--- begin Stored rows ---

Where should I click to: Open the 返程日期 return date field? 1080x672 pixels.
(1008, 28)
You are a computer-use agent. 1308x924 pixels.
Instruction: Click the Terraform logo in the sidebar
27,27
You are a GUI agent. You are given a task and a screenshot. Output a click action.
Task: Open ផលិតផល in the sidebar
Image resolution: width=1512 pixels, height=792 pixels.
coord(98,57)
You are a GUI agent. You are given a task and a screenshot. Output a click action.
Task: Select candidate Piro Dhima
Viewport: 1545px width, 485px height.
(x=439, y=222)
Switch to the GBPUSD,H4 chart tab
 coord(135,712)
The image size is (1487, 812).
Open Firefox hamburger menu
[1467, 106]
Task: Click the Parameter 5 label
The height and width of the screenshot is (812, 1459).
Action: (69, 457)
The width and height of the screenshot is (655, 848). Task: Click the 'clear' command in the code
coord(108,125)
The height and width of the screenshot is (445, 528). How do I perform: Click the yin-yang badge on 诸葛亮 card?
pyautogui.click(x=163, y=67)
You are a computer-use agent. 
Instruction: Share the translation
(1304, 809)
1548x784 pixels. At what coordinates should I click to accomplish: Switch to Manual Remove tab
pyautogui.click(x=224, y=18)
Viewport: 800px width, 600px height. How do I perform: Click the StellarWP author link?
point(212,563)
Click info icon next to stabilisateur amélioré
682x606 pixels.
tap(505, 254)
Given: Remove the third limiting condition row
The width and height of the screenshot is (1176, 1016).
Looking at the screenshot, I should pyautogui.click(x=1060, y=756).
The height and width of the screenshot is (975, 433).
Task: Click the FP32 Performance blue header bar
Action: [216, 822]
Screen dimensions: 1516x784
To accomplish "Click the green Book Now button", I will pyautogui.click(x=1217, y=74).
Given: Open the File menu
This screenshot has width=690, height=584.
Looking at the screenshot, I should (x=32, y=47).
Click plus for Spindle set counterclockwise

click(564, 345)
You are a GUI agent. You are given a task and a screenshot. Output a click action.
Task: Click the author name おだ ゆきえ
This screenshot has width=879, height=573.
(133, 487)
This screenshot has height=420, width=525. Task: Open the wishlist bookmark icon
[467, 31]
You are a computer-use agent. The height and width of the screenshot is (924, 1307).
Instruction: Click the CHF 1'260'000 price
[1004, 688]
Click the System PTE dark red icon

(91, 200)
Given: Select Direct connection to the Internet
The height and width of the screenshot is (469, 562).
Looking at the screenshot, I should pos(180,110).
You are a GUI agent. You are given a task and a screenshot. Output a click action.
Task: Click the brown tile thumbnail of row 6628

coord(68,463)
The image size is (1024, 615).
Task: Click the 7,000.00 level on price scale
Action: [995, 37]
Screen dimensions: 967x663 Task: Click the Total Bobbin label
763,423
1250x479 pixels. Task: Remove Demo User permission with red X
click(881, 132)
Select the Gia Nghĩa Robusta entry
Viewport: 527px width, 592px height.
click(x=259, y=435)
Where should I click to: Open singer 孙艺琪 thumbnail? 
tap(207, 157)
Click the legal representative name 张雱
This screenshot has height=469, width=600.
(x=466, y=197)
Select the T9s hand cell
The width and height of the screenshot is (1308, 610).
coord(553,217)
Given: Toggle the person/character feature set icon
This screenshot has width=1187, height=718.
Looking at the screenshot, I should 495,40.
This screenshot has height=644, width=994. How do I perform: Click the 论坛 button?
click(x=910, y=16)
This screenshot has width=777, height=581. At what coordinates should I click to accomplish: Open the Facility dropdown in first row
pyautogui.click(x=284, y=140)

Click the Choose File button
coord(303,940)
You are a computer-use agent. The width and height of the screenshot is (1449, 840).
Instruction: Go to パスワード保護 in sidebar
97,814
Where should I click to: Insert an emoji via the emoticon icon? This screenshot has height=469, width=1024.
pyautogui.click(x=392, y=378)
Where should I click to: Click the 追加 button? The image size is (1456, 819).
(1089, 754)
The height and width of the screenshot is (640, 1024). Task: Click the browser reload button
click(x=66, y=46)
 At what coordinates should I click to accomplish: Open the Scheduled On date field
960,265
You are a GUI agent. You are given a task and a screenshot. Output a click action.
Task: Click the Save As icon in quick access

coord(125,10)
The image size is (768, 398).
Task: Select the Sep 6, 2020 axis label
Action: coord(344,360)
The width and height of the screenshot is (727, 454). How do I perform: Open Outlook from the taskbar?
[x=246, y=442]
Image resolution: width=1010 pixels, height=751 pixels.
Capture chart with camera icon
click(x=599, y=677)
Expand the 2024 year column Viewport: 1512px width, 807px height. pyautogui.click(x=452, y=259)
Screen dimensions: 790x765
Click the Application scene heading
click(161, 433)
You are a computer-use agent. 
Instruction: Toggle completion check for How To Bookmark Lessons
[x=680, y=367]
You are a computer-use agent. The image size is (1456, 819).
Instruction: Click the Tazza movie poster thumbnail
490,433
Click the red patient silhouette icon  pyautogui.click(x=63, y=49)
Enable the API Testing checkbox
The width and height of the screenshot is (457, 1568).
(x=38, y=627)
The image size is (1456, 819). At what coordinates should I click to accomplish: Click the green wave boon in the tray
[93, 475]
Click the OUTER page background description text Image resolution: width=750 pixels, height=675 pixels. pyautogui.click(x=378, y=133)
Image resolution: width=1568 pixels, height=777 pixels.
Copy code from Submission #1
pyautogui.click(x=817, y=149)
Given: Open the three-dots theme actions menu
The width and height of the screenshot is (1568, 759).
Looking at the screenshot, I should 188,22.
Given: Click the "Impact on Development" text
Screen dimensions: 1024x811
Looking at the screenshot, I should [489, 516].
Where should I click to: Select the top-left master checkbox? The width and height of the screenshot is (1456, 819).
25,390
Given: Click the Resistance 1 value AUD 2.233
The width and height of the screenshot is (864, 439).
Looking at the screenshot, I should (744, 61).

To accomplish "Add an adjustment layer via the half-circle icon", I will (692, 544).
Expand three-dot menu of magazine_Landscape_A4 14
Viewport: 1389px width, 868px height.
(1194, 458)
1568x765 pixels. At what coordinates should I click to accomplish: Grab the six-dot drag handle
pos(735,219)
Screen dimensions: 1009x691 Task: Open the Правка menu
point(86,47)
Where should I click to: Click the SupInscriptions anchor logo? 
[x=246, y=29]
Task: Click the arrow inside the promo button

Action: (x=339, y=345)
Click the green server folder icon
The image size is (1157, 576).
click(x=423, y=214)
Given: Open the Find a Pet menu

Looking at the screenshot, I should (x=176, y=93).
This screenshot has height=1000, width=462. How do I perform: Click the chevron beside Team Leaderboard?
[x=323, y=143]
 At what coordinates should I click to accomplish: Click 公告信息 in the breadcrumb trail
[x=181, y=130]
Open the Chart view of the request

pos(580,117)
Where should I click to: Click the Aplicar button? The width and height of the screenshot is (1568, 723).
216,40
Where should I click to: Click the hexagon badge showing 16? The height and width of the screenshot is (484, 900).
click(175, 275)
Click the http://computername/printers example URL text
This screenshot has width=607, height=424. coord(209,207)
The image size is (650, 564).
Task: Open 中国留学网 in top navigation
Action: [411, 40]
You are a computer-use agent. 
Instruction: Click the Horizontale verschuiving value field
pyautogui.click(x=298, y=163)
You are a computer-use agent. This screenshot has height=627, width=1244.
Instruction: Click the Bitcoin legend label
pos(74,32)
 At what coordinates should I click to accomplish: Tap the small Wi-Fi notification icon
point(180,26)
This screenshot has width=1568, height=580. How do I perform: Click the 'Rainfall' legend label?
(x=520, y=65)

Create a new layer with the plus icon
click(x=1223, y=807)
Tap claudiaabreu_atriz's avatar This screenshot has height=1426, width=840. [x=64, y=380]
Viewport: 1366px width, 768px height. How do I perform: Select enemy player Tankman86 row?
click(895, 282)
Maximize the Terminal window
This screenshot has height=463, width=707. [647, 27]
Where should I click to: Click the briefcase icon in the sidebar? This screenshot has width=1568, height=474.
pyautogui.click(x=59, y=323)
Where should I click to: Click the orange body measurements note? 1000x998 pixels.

--- end Stored rows ---

What is asked
Copy the records word for word, from the start through the line that contains "pyautogui.click(x=163, y=67)".

Solution
Where should I click to: Open the 返程日期 return date field? 1080x672 pixels.
(1008, 28)
You are a computer-use agent. 1308x924 pixels.
Instruction: Click the Terraform logo in the sidebar
27,27
You are a GUI agent. You are given a task and a screenshot. Output a click action.
Task: Open ផលិតផល in the sidebar
Image resolution: width=1512 pixels, height=792 pixels.
coord(98,57)
You are a GUI agent. You are given a task and a screenshot. Output a click action.
Task: Select candidate Piro Dhima
Viewport: 1545px width, 485px height.
(x=439, y=222)
Switch to the GBPUSD,H4 chart tab
 coord(135,712)
The image size is (1487, 812).
Open Firefox hamburger menu
[1467, 106]
Task: Click the Parameter 5 label
The height and width of the screenshot is (812, 1459).
Action: (69, 457)
The width and height of the screenshot is (655, 848). Task: Click the 'clear' command in the code
coord(108,125)
The height and width of the screenshot is (445, 528). How do I perform: Click the yin-yang badge on 诸葛亮 card?
pyautogui.click(x=163, y=67)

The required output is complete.